**Extracted data:**
==============================
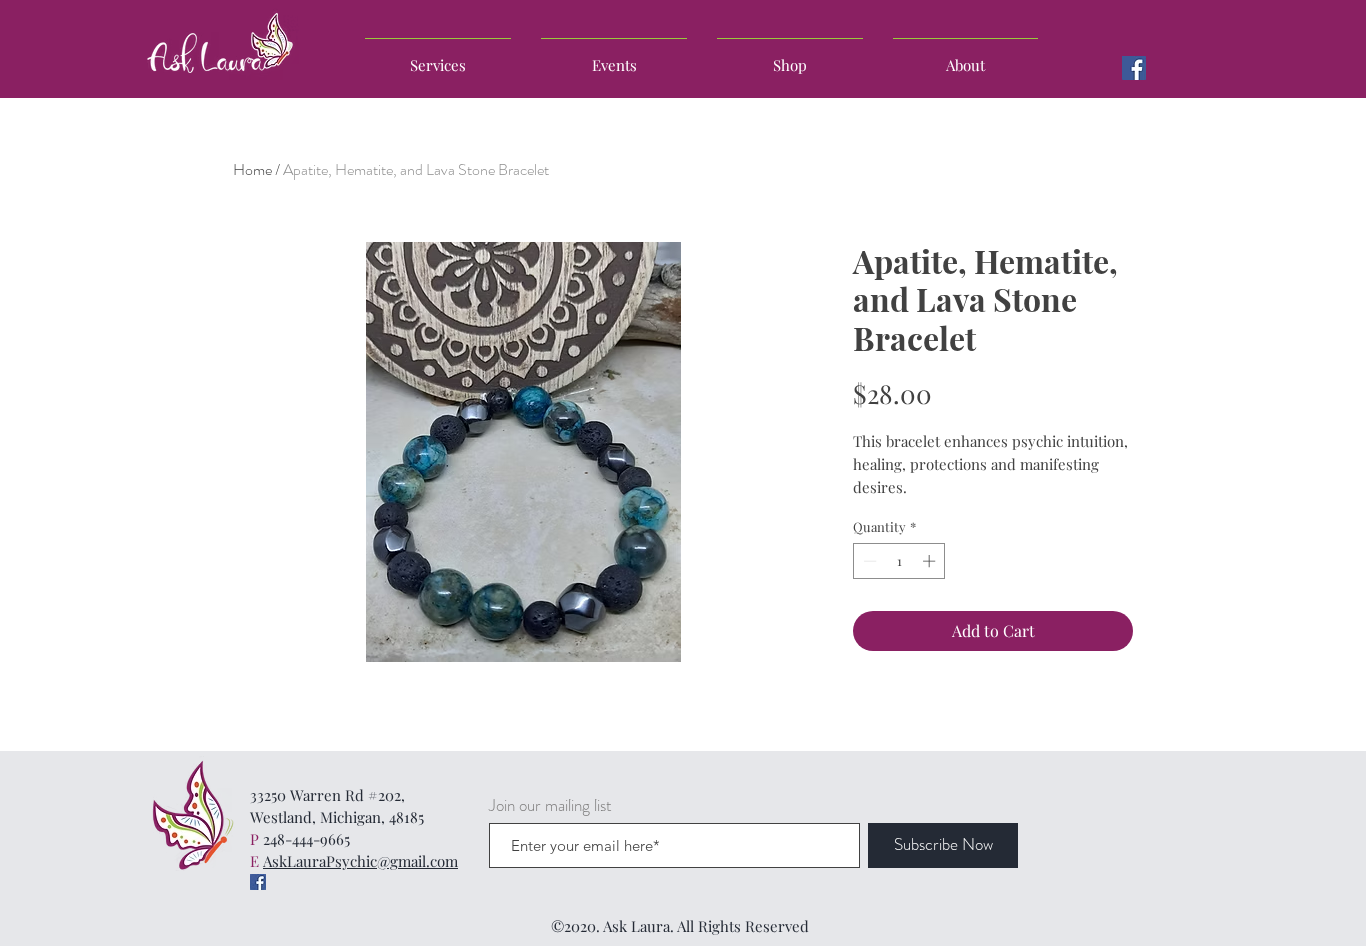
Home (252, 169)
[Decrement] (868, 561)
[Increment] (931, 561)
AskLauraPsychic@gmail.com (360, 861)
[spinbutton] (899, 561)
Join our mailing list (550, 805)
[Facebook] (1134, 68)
==============================
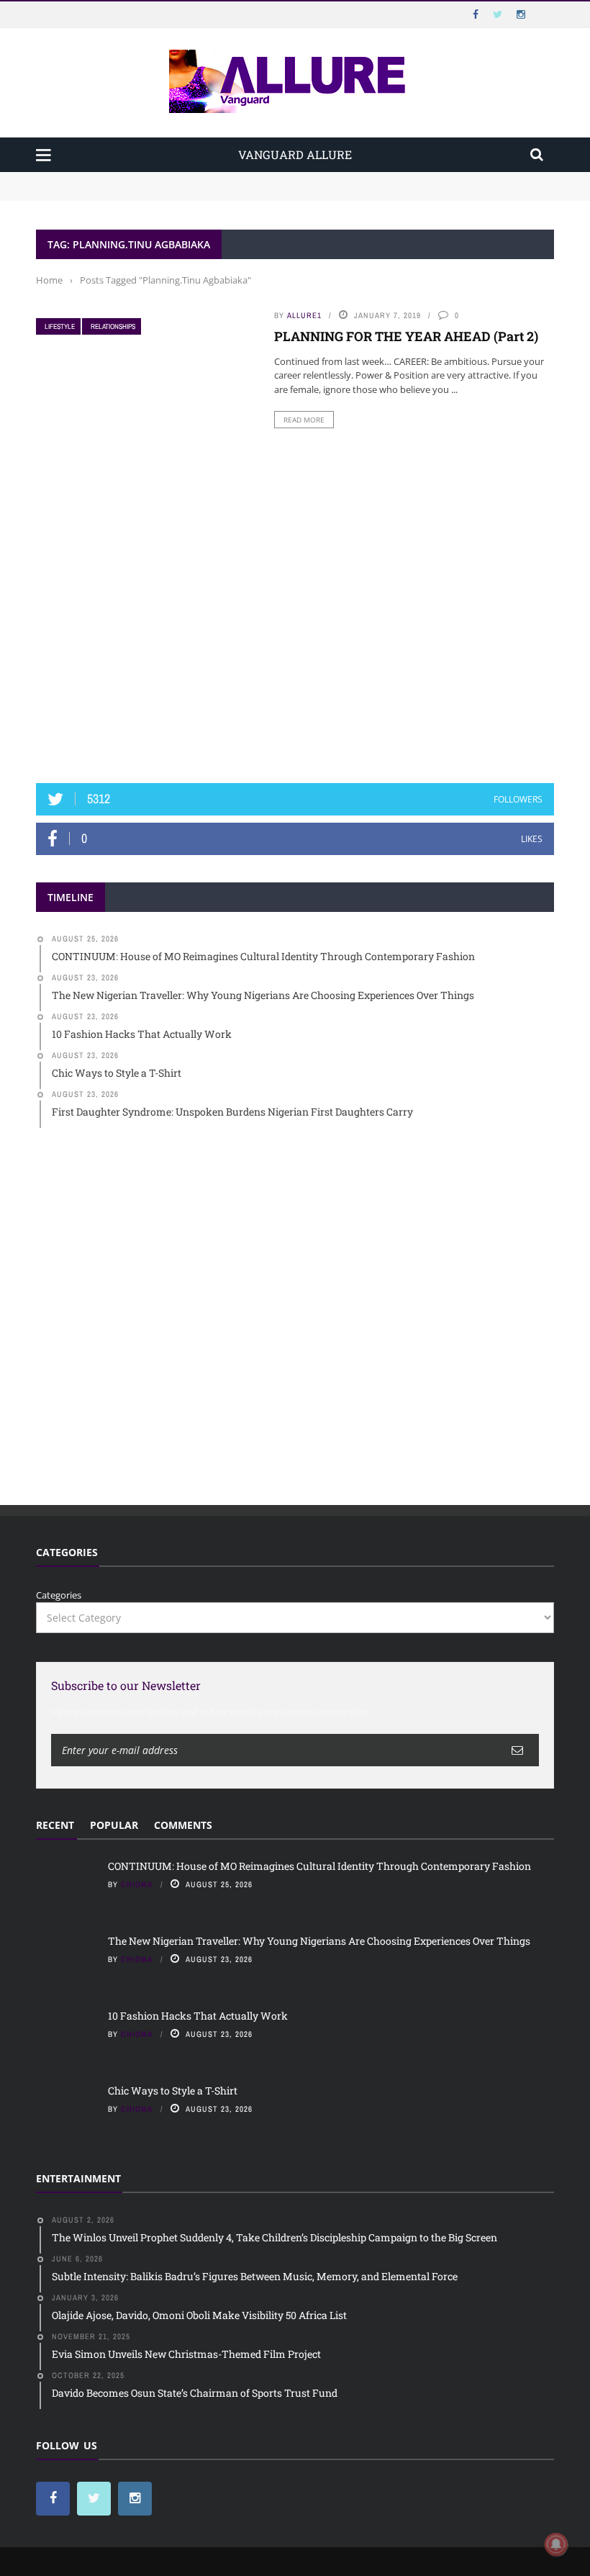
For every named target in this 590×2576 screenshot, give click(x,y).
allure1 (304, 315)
==============================
In the material above, transcribe exactly the lines beginning at the one with "AskLauraPsychic@gmail.com (360, 861)" and ending at the one with "[Facebook] (1134, 68)", both included.

**Output below:**
AskLauraPsychic@gmail.com (360, 861)
[spinbutton] (899, 561)
Join our mailing list (550, 805)
[Facebook] (1134, 68)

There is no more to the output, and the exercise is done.